My battle against carbs slipped into the background of my concerns since I fell sick early this week. An annoying cough and high temperature forced me to bed. The only good thing about being sick in bed is that angels in your life reveal themselves to take care of you and grant your wishes. I’ve been extremely weak and with very little appetite. At some point the only thing I would eat was sushi. Who knows why Sushi and only Sushi.
So I got to eat sushi in bed and I did not enjoy it as much as I thought I would.

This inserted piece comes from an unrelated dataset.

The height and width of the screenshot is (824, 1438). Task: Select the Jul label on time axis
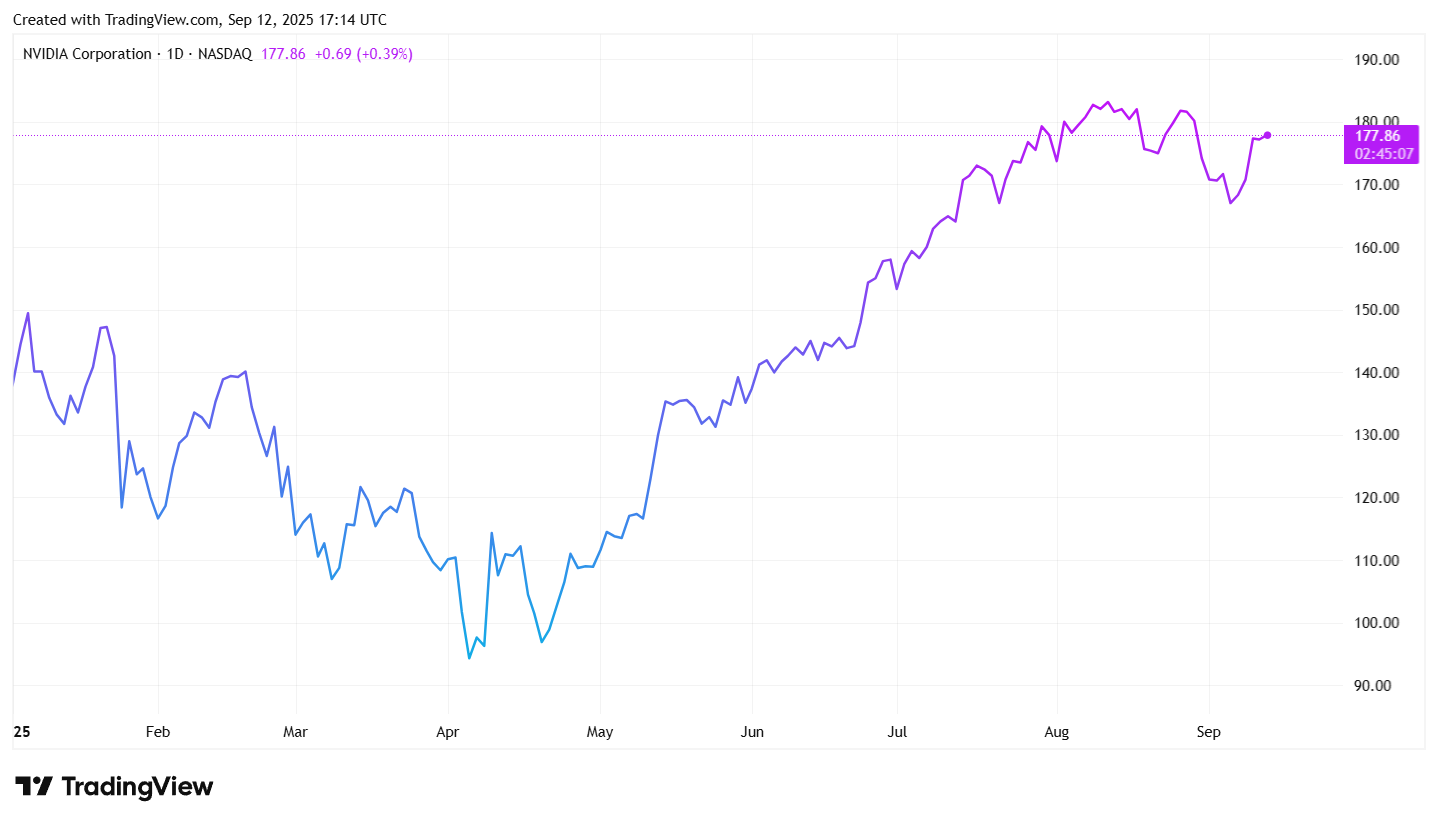[x=897, y=732]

Now call me picky and extremely fault finding but my sushi was good only until I tasted the sugars in it. Isn’t Sushi rice supposed to contain Mirin only? You can’t imagine what I found inside my sushi, instead. Sugar, Molasses, Honey, Maize Starch… the list of strange ingredients was surprisingly long.
As soon I felt better (at least able to get up) I visited my kitchen to make my own sushi. I did not have rice but Quinoa so I prepared these delicious (the feta cheese is sooo yummy), cute and healthier (Quinoa is really good for you) rolls. If you think that making Quinoa sushi is not a piece of cake, well, let me tell you you’re wrong. I made and shot these sushi rolls when my head was still spinning and my body still ached. And I got it right! No sugar for me, this time.

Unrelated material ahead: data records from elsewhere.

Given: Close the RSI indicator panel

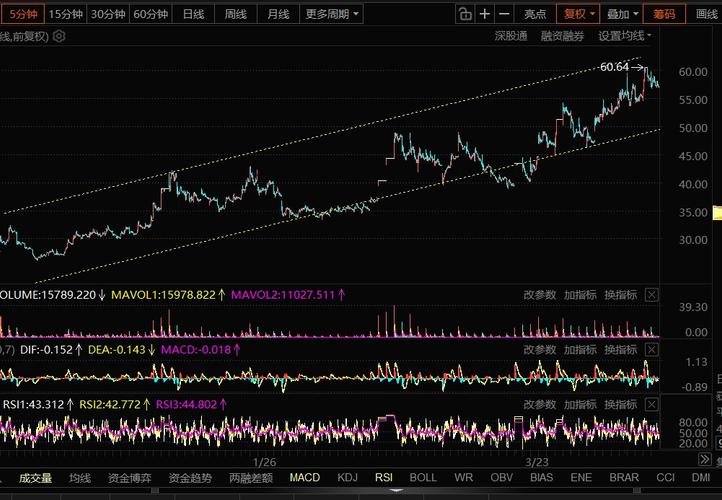Looking at the screenshot, I should pyautogui.click(x=652, y=404).
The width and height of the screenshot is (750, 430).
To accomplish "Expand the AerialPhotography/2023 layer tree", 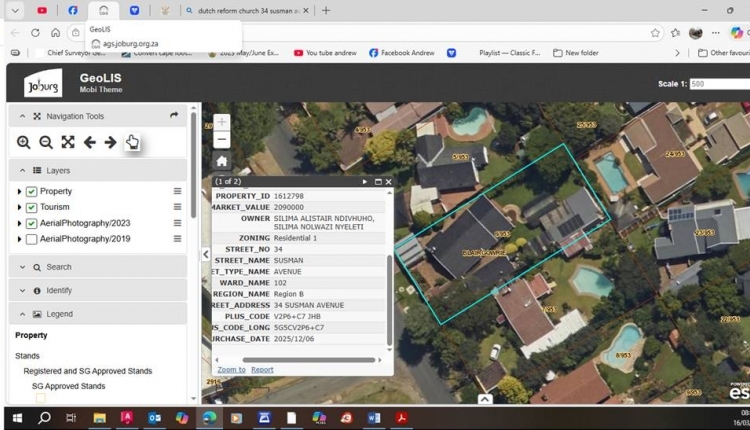I will [x=19, y=223].
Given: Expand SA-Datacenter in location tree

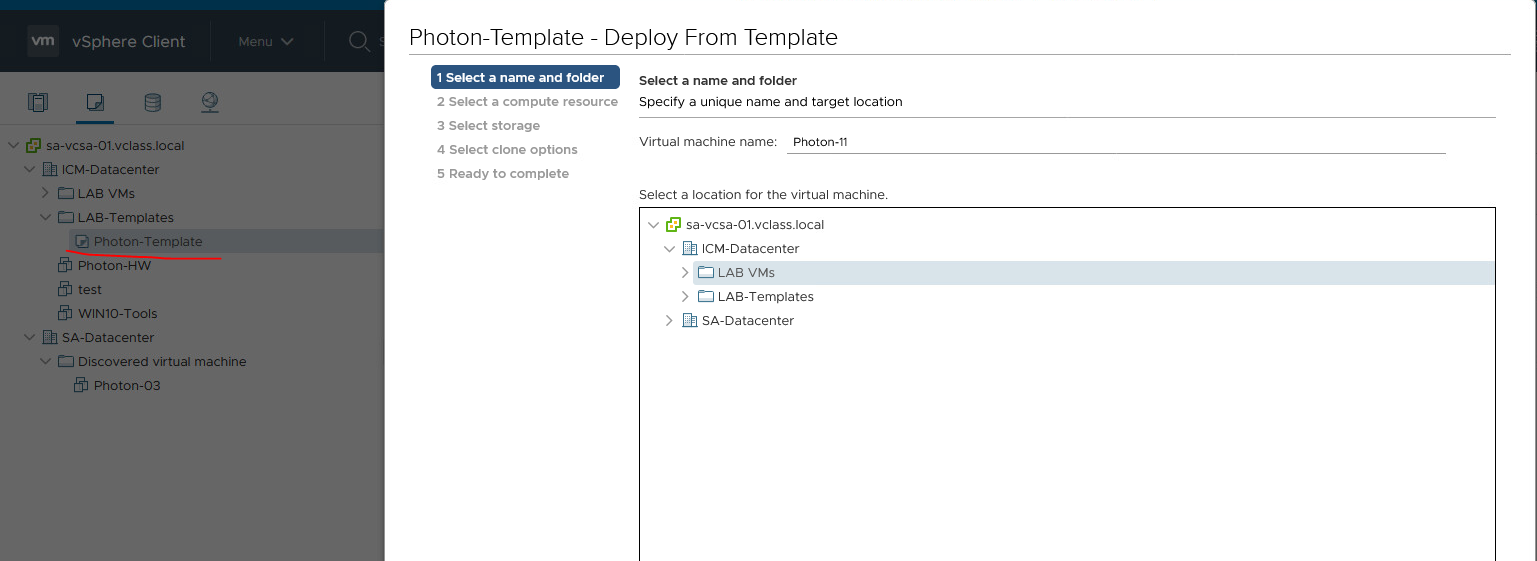Looking at the screenshot, I should [x=669, y=320].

p.s. I had Quinoa spread all over me and my kitchen, in the end. The grains do stick like rice does, making the preparing process a bit messy. Be prepared to see a few grains escaping from the roll. It’s not a big deal, though, something that even a inpatient (and sick) cook like me can copy with.
Quinoa Sushi with Peppers, Shiitake Mushrooms and Feta Cheese
- 3 sheets of nori
- 170 g/half a cup of quinoa
- Half yellow pepper sliced
- 5 sticks of Feta cheese
- 6-7 shiitake mushrooms sliced
- 3 tbsp rice vinegar optional
- 2 tbsp sesame seeds
- Soy sauce and wasabi
- Cook Quinoa in boiling water for 15 minutes, according to instructions. Allow to cool for 5-10 minutes (to prevent Qunoa from melting the nori)
- Stir in 3 tbsp of the rice vinegar (optional).
- Prepare the fillings by slicing the pepper, feta and mushrooms.
- Lay the nori sheets on a rolling mat and spread a 3rd of the quinoa on them, leaving a 1 inch gap at the top.
- For the first roll, place a 3rd of the feta cheese, peppers and mushrooms in the middle of the Quinoa.
- Roll the sushi roll. Repeat for the other nori sheets.